Page excerpt =

******************************

1. Introduction

   The Layer Two Tunneling Protocol (L2TP) provides a dynamic mechanism
   for tunneling Layer 2 (L2) "circuits" across a packet-oriented data
   network (e.g., over IP).  L2TP, as originally defined in RFC 2661prop, is
   a standard method for tunneling Point-to-Point Protocol (PPP)
   [RFC1661] sessions.  L2TP has since been adopted for tunneling a
   number of other L2 protocols.  In order to provide greater
   modularity, this document describes the base L2TP protocol,
   independent of the L2 payload that is being tunneled.

   The base L2TP protocol defined in this document consists of (1) the
   control protocol for dynamic creation, maintenance, and teardown of
   L2TP sessions, and (2) the L2TP data encapsulation to multiplex and
   demultiplex L2 data streams between two L2TP nodes across an IP
   network.  Additional documents are expected to be published for each
   L2 data link emulation type (a.k.a. pseudowire-type) supported by
   L2TP (i.e., PPP, Ethernet, Frame Relay, etc.).  These documents will

   contain any pseudowire-type specific details that are outside the
   scope of this base specification.

   When the designation between L2TPv2 and L2TPv3 is necessary, L2TP as
   defined in RFC 2661prop will be referred to as "L2TPv2", corresponding to
   the value in the Version field of an L2TP header.  (Layer 2
   Forwarding, L2F, [RFC2341] was defined as "version 1".)  At times,
   L2TP as defined in this document will be referred to as "L2TPv3".
   Otherwise, the acronym "L2TP" will refer to L2TPv3 or L2TP in
   general.

******************************

Short exercise 1 =
Summarize the L2TP introduction in three sentences.

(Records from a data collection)

******************************

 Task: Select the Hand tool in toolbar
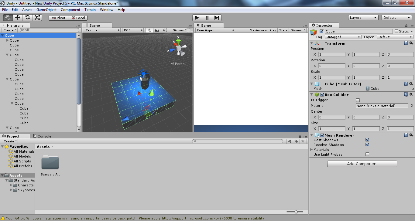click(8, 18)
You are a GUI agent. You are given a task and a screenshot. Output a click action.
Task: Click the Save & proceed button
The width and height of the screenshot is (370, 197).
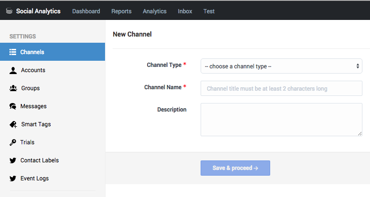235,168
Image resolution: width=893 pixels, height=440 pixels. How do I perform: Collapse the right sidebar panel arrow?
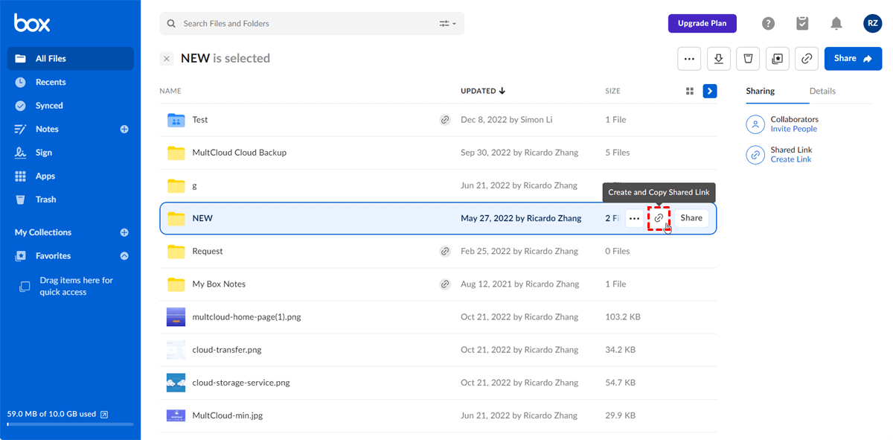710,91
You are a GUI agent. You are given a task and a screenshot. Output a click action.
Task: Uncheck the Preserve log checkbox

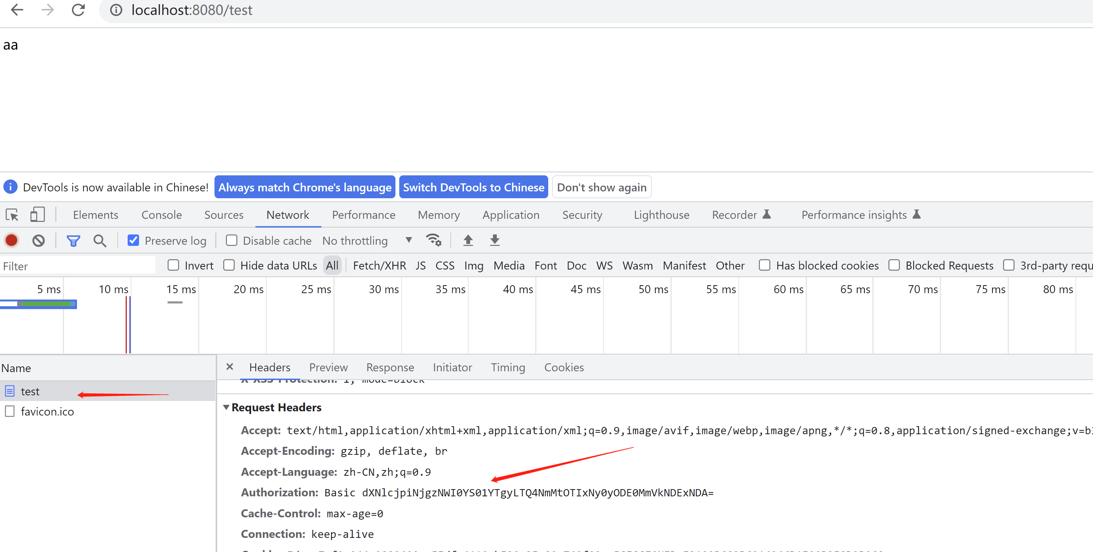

******************************

Short exercise 2 =
Extract every line of the rows above word for word, and omit the pictures from your answer.

Answer 1 =
The Layer Two Tunneling Protocol (L2TP) gives a dynamic way to tunnel Layer 2 circuits across a packet-oriented network such as IP. It was first a standard method for tunneling PPP sessions and was later adopted for other L2 protocols. The document describes the base protocol apart from any payload: a control protocol that creates, maintains, and tears down sessions, and a data encapsulation that multiplexes and demultiplexes L2 streams between two L2TP nodes, while details specific to each pseudowire type are left to other documents.

Answer 2 =
 Task: Select the Hand tool in toolbar
click(8, 18)
You are a GUI agent. You are given a task and a screenshot. Output a click action.
Task: Click the Save & proceed button
The width and height of the screenshot is (370, 197).
235,168
Image resolution: width=893 pixels, height=440 pixels. How do I perform: Collapse the right sidebar panel arrow?
710,91
You are a GUI agent. You are given a task and a screenshot. Output a click action.
Task: Uncheck the Preserve log checkbox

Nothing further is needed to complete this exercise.